The Democratic-led House voted to impeach Trump on Dec. 18, but the exact timing for a Senate trial on the charges against him isn’t clear because House Speaker Nancy Pelosi has delayed transmitting the articles of impeachment to the Republican-controlled Senate, signaling that Democratic lawmakers want to see that the Senate’s process looks fair.
McConnell, for his part, has repeatedly rejected Democrats’ requests that he commit to having new witnesses and documents in the trial.

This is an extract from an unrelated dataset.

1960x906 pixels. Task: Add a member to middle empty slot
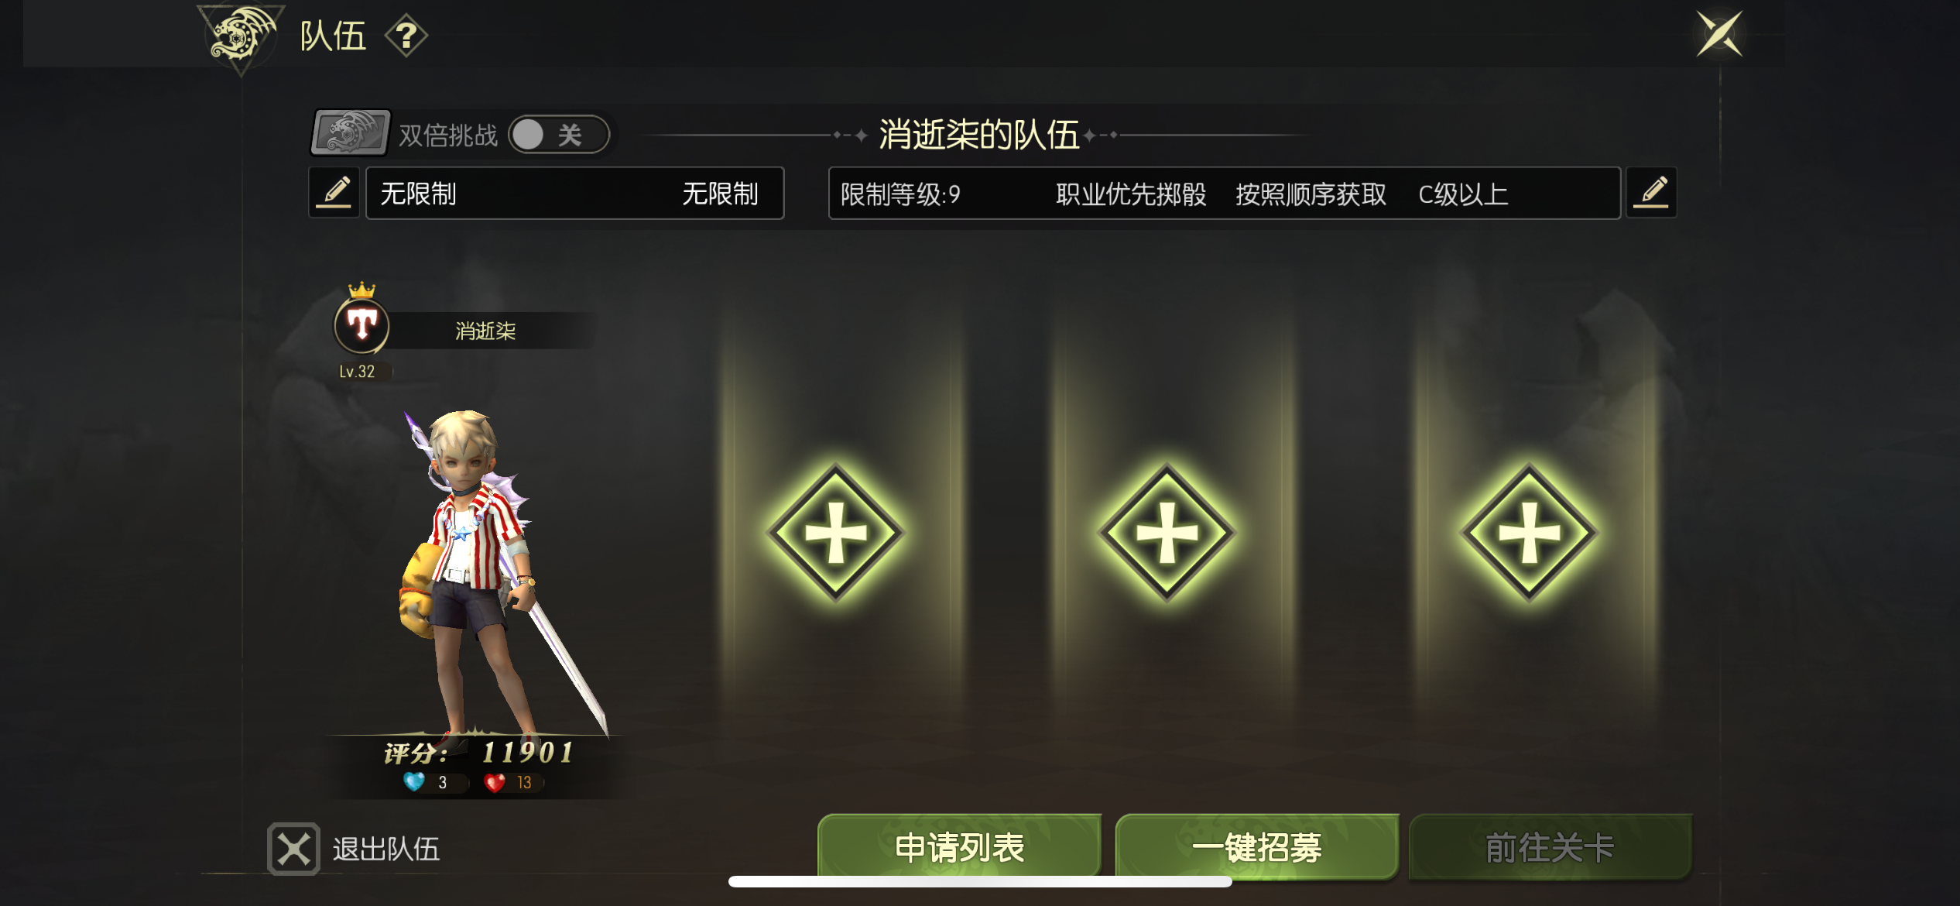[1167, 533]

He didn’t budge on that point Friday.
“About this fantasy that the speaker of the House will get to hand design the trial proceedings in the Senate — that’s a obviously a nonstarter,” McConnell said Friday on the Senate floor. “So, for now, we’re content to continue the ordinary business of the Senate while House Democrats continue to flounder.”
The Kentucky Republican added that if House Democrats “ever muster the courage to stand behind their slapdash work product and transmit their articles to the Senate, it will then be time for the United States Senate to fulfill our founding purpose.”

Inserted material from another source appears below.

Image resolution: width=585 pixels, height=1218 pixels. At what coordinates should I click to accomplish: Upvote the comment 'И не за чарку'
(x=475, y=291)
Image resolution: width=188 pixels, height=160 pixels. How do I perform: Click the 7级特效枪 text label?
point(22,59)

Schumer also didn’t change his stance when he spoke Friday on the Senate floor after McConnell’s remarks.
“Will we conduct a fair trial that examines all the facts or not? The country just saw Sen. McConnell’s answer to that question. His answer is no,” Schumer said.

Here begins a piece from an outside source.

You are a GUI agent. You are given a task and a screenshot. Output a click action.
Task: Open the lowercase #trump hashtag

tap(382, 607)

“If we don’t get a commitment up front that the House managers will be able to call witnesses as part of their case, the Senate will act as little more than a nationally televised meeting of the mock-trial club,” the New York Democrat added.
Schumer argued that the case for calling witnesses has only gotten stronger since last month, pointing to developments such as a report that a Trump official wrote in an email that the president was giving “clear direction” to hold up aid to Ukraine.
The Democrats’ impeachment push centers on Trump’s pressure on Ukrainian President Volodymyr Zelensky to announce investigations into Democratic presidential candidate Joe Biden and his son, as well as into a theory that Ukraine interfered in the 2016 presidential election.
Trump has repeatedly attacked Democratic lawmakers for their efforts to remove him from office, saying in a letter to Pelosi last month that “more due process was afforded to those accused in the Salem Witch Trials.”
Pelosi, meanwhile, said McConnell’s comments on Friday “made clear that he will feebly comply with President Trump’s cover-up of his abuses of power and be an accomplice to that cover-up.”
“Leader McConnell is doubling down on his violation of his oath, even after the exposure of new, deeply incriminating documents this week,” she said in a statement. Pelosi called for the Senate to “immediately proceed in a manner worthy of the Constitution.”
The lawmakers’ remarks came after a U.S. airstrike in Iraq early Friday that killed Iranian Gen. Qassem Soleimani. The U.S.-Iran conflict could affect impeachment-related proceedings, said Michael Gerhardt, an impeachment expert and law professor at the University of North Carolina.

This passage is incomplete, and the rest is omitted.